(RECORDS FOR THE TASK Opens)
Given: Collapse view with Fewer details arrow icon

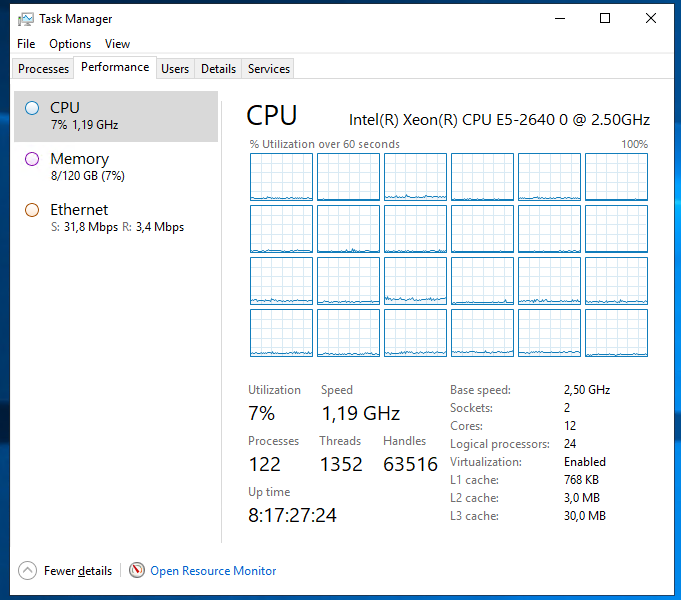Looking at the screenshot, I should point(28,571).
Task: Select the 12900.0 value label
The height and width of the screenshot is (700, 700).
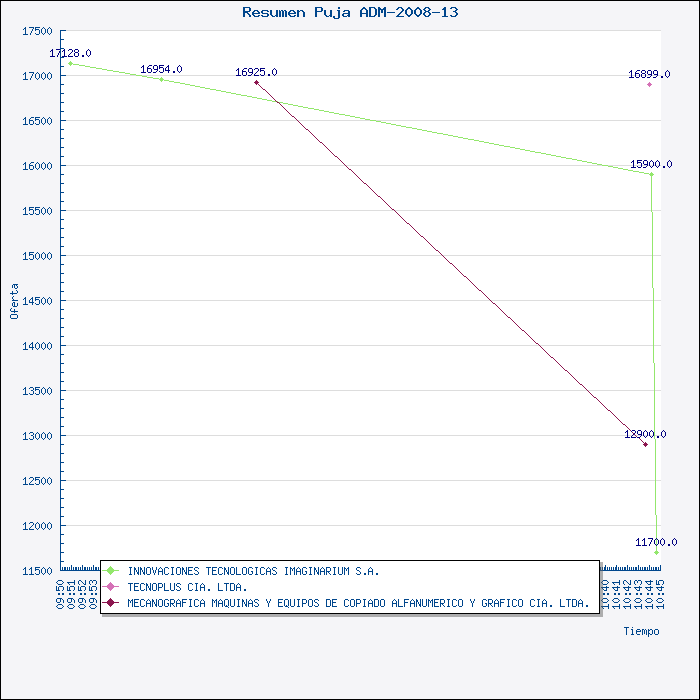Action: (645, 434)
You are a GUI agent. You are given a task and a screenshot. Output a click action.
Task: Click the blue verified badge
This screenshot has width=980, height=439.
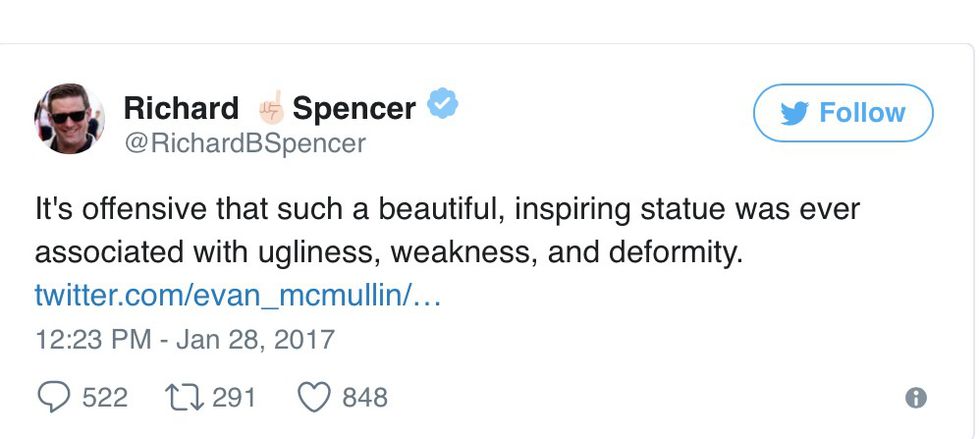(443, 103)
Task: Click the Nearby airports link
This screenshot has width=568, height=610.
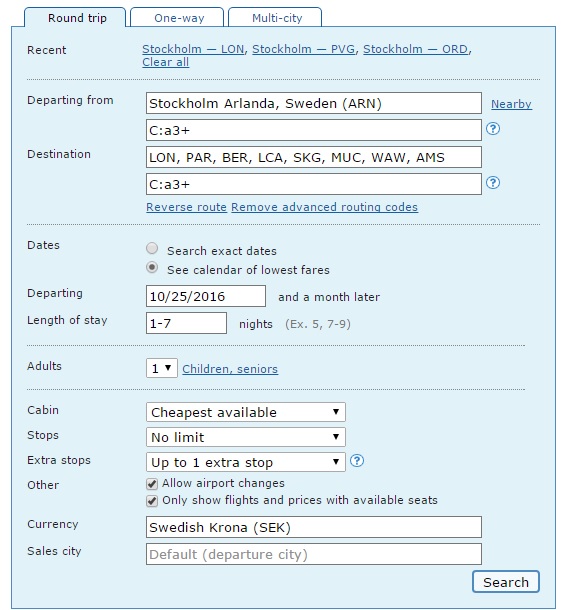Action: [511, 104]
(RECORDS FOR THE TASK Closes)
TASK DESCRIPTION
Nothing but the lines from the one holding "The height and" through the final line of the entries should be retyped, exactly as they stand and without pictures.

ANSWER BOX
The height and width of the screenshot is (700, 700).
Action: (645, 434)
You are a GUI agent. You are given a task and a screenshot. Output a click action.
Task: Click the blue verified badge
This screenshot has width=980, height=439.
(443, 103)
Task: Click the Nearby airports link
This screenshot has width=568, height=610.
Action: [511, 104]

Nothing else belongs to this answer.